2x from Adobe 2x from SilkyPix 2x from camera

So, as discussed, Lightroom really struggles here. The result is smooth but it definitely does not look realistic. The SilkyPix conversion on the other hand looks like actual rocks. It also clearly resolves more detail from the same input data. But the software is a pain to use.

This gives me hope though, because turning a raw file into an image is basically a math problem. If one developer can solve that problem then so can another. But it does mean that right now Lightroom is basically useless for the camera I just ordered. And that’s really too bad.

For now the plan is to keep using Lightroom, but only for basic photo management. I’ll shoot raw+jpeg, and use the jpegs for most things. I’ll process individual raw files in the SilkyPix converter when I need to get the most out of the data, but otherwise mostly just hold onto the raw files in the hope of some future Lightroom update where they fix the processing problem.

It’s definitely not ideal, and I wonder if I’m just getting myself into trouble by not choosing a more conventional camera. But find me a more conventional camera this size, with lenses this good, actual traditional controls, and image quality this high for a price like this1.

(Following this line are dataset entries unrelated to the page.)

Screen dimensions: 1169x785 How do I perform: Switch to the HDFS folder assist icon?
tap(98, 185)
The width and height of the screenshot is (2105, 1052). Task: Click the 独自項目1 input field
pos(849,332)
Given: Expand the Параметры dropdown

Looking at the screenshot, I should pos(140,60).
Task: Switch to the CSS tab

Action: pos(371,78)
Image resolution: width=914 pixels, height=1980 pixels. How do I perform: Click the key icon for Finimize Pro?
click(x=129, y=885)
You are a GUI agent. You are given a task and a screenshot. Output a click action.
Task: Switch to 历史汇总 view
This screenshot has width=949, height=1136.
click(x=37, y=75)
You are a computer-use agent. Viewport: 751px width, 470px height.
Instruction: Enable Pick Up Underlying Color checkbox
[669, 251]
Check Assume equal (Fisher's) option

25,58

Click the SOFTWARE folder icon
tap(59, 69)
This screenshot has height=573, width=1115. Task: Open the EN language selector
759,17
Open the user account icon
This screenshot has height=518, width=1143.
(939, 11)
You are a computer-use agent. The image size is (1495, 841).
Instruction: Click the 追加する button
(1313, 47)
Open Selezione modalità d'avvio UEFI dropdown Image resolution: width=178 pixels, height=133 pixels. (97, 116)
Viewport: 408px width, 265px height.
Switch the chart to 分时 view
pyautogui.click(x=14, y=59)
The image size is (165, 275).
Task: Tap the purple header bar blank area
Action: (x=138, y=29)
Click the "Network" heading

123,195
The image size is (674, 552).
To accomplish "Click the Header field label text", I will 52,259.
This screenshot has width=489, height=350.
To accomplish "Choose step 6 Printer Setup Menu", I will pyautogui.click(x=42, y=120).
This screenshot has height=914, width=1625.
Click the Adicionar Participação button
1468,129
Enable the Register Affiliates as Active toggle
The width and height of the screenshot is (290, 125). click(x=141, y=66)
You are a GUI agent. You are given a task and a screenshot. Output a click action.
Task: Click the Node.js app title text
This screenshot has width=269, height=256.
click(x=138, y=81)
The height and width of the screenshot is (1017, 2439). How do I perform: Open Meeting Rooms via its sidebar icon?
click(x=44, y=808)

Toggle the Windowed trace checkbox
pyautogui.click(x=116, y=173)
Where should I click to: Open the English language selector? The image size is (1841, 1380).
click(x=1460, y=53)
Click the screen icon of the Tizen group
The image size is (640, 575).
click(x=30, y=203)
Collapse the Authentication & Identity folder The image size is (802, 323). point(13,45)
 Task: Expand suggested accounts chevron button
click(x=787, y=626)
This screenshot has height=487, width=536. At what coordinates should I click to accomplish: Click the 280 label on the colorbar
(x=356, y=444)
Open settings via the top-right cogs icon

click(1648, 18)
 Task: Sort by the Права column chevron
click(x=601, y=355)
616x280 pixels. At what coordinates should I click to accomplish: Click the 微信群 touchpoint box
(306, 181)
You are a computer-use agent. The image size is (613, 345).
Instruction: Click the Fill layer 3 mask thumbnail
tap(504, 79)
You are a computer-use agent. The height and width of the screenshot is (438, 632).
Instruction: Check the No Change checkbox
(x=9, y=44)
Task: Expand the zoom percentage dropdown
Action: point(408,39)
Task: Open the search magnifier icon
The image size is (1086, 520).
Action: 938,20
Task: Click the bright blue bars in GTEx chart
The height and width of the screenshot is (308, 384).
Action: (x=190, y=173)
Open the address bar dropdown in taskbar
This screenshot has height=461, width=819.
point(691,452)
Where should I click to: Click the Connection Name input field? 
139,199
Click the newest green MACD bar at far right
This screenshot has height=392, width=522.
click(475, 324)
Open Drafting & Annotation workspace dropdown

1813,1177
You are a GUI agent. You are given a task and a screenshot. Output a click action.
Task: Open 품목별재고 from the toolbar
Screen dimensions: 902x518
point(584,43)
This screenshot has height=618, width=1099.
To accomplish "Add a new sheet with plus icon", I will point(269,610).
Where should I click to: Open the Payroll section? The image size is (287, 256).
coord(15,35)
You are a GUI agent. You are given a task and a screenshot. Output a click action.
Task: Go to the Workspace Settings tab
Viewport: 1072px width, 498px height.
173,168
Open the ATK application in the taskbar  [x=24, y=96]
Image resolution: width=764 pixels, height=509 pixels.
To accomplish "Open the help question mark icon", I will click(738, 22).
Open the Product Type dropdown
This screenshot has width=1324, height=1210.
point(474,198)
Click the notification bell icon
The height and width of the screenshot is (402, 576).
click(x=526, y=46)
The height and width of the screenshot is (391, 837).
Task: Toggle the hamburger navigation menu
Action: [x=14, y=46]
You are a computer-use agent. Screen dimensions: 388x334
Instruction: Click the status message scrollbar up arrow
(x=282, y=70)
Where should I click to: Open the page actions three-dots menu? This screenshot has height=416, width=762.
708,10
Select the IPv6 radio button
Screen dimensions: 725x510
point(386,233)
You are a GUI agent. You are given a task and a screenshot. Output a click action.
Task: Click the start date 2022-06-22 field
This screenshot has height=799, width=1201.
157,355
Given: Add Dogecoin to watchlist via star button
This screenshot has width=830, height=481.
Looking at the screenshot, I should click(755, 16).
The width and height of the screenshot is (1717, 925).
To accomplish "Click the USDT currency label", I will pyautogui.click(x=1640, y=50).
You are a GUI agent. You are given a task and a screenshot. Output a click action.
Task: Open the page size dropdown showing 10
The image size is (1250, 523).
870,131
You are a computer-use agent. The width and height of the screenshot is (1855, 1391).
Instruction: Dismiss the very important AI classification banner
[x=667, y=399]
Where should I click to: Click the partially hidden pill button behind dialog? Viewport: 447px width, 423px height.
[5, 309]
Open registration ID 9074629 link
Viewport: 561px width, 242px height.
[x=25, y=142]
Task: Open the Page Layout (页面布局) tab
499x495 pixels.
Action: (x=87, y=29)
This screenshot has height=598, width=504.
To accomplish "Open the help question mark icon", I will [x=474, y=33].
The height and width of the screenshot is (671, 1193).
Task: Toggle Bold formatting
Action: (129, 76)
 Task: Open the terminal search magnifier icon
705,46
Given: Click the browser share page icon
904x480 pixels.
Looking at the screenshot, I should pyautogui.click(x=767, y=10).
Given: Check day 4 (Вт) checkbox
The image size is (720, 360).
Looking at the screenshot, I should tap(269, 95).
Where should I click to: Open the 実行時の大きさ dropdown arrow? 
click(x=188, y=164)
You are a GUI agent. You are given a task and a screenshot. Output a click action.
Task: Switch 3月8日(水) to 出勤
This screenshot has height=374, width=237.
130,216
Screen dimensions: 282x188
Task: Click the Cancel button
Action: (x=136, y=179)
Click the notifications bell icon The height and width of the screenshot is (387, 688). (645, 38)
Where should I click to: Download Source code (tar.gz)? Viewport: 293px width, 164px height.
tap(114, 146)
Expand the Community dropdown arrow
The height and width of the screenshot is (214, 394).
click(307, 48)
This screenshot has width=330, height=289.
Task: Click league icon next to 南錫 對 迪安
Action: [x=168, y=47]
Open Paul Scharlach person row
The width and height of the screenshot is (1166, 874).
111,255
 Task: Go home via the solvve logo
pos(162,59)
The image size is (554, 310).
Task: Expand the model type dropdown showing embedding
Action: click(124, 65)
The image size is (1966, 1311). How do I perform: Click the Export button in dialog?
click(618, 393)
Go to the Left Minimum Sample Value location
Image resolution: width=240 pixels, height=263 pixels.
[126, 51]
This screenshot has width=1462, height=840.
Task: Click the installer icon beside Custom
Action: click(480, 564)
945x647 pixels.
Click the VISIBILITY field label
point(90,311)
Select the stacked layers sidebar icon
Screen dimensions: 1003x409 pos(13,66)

Adobe, I need your help. Bribe Fuji if you have to. Charge me for an update. Buy SilkyPix and steal their processing engine. Just get this working.

— Steve


  1. I did get a picture of the same rock face from a similar position with my older Olympus E-410 and an equivalent focal length lens. I was a little farther away, but it definitely resolves less detail than the newer Fuji, and has more noise.